Lax CIRCUS Chronology
Compiled by Paul J. Spaeth
[rev. 2/06]


Lax's father loved the circus and took him whenever one came to town; usually waiting at the train station when it first pulled in. The whole family liked the circus, but especially the father.

1939 (Summer): During a novel writing contest while staying with Columbia friends Thomas Merton and Ed Rice at the Marcus cottage in the hills above Olean, NY, Lax writes a "circus" novel entitled The Spangled Palace. The novel deals with a traveling nightclub.
[The Man in the Sycamore Tree / Edward Rice. NY: Doubleday, 1970. (29); The
Seven Storey Mountain / Thomas Merton. NY: Harcourt, Brace, 1948. (240)]
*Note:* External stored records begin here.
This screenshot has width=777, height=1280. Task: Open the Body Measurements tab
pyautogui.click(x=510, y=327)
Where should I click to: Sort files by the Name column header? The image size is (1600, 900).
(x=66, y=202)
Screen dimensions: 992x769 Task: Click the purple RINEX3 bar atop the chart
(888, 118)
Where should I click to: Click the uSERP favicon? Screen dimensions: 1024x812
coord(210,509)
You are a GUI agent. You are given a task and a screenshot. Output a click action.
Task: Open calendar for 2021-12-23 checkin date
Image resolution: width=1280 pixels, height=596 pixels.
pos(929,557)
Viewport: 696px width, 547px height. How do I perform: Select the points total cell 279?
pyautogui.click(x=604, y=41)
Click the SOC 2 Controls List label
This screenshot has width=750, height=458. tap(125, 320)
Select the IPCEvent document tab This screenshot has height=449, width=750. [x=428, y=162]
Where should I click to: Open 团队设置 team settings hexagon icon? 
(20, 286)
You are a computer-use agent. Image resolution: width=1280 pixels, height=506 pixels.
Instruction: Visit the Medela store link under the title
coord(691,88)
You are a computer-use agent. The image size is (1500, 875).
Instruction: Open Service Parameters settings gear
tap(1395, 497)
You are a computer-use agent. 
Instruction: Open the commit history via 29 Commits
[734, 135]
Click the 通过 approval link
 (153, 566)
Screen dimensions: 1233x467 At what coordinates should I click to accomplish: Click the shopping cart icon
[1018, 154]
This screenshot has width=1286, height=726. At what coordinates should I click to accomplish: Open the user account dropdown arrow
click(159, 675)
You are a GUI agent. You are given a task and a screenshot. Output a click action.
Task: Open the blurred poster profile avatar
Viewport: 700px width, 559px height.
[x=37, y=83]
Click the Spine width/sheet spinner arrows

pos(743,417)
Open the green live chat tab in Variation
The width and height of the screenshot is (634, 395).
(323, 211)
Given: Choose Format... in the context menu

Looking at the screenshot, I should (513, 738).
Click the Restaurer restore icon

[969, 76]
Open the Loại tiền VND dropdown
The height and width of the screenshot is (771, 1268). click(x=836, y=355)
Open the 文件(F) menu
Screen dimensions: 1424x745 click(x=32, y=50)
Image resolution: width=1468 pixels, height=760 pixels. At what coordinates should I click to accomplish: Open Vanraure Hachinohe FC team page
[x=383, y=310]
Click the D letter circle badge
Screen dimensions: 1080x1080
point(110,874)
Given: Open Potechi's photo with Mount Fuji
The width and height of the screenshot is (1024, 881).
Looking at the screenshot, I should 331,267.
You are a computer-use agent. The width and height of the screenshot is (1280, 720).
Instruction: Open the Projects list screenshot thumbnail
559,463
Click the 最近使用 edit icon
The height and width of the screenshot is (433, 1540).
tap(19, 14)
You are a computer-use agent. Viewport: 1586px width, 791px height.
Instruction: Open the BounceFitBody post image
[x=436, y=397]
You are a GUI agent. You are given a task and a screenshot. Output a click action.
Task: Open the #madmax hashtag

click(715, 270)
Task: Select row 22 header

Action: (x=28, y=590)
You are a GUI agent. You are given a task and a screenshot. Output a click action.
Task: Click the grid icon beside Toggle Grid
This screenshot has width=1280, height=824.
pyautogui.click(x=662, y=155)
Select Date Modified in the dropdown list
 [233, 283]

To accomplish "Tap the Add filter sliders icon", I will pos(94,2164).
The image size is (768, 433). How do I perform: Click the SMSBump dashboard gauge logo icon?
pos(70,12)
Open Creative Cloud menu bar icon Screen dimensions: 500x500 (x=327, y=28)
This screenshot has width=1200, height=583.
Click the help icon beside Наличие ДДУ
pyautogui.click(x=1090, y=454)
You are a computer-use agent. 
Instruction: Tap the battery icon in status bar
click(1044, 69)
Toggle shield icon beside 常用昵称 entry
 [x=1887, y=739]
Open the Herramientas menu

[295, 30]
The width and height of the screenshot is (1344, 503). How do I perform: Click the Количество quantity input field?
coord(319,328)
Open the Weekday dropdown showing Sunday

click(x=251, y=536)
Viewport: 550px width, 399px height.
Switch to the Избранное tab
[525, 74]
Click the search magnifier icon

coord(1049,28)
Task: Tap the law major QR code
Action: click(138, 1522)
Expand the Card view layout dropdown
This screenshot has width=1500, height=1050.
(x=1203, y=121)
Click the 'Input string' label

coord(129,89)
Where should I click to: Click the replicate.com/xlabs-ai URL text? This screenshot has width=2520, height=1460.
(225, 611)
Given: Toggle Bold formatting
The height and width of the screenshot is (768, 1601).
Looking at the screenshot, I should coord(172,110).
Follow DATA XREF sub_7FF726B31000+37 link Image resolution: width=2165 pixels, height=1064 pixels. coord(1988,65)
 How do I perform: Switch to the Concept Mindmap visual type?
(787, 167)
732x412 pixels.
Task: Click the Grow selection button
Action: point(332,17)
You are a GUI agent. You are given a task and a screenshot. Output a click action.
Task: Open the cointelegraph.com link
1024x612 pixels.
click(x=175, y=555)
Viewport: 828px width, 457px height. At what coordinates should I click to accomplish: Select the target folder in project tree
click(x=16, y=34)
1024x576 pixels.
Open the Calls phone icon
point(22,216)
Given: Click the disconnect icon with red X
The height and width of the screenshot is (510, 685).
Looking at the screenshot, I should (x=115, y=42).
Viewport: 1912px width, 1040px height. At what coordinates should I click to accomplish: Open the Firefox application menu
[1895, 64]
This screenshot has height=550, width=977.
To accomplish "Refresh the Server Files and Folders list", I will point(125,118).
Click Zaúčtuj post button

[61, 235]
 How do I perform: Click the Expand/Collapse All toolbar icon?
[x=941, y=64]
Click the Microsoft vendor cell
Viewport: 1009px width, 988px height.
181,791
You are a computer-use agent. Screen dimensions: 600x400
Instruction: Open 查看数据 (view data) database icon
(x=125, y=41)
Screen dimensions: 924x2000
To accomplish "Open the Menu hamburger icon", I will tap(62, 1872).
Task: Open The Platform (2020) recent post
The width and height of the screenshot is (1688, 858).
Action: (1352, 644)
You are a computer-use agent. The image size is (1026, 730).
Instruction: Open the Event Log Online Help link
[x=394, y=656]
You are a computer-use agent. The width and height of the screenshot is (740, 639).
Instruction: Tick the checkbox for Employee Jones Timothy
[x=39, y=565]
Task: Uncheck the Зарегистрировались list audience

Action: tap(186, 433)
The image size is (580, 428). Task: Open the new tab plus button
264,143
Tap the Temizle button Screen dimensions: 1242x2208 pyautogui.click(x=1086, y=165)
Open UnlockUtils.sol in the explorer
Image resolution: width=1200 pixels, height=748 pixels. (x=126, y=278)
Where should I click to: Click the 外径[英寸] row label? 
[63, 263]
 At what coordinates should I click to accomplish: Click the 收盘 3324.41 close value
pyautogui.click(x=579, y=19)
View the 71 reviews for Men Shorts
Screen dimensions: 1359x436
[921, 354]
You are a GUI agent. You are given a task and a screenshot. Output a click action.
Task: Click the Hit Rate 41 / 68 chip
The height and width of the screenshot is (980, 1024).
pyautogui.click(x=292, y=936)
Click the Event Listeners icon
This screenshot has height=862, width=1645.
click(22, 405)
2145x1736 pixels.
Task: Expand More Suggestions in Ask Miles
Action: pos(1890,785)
1943: Lax meets the Cristiani family in NYC while his friend Leonard Robinson is on assignment for The New Yorker, writing a piece for the "Talk of the Town" section.
[“Waiting for Lucio" in The New Yorker.
19:16 (June 5, 1943) 15-16]
 
1947 (September 20): An entry in Lax’s Hollywood Journal can be seen later as a precursor to the poem “Sunset City” that will appear in Circus of the Sun.
[Journal E = Tagebuch E:
Hollywood Journal / Robert Lax. Zurich: Pendo, 1996. (48-50)]

Some members of the Cristiani family visit Lax in Hollywood.

1948 (Christmas): Lax visits the Cristiani family in their wintering grounds in Sarasota, Florida with his cousin Bob Mack.

1949: Lax travels with Cristiani family circus through Western Canada. This experience forms the basis of the work later published as Circus of the Sun.  

1949 (June/July): While visiting Robert Gibney & Nancy Flagg in the Virgin Islands Lax writes down impressions of his circus experiences in a notebook entitled: afternoon at the circus.       

1950 (Spring) While staying in Olean, NY, Lax writes a version of Circus of the Sun in library of St. Bonaventure College. He follows the advice of Fr. Philotheus Boehner who advises him to write in the same place, and at the same time every day.

1951 (Spring): Among others (including Alexander Eliot) Lax shows his circus manuscript to Robert Butman who helps with the final editing before Lax leaves for France.
[Lax had met, and become friends with Butman while they were both working for the school magazine of the University of North Carolina at Chapel Hill in the mid-1940’s].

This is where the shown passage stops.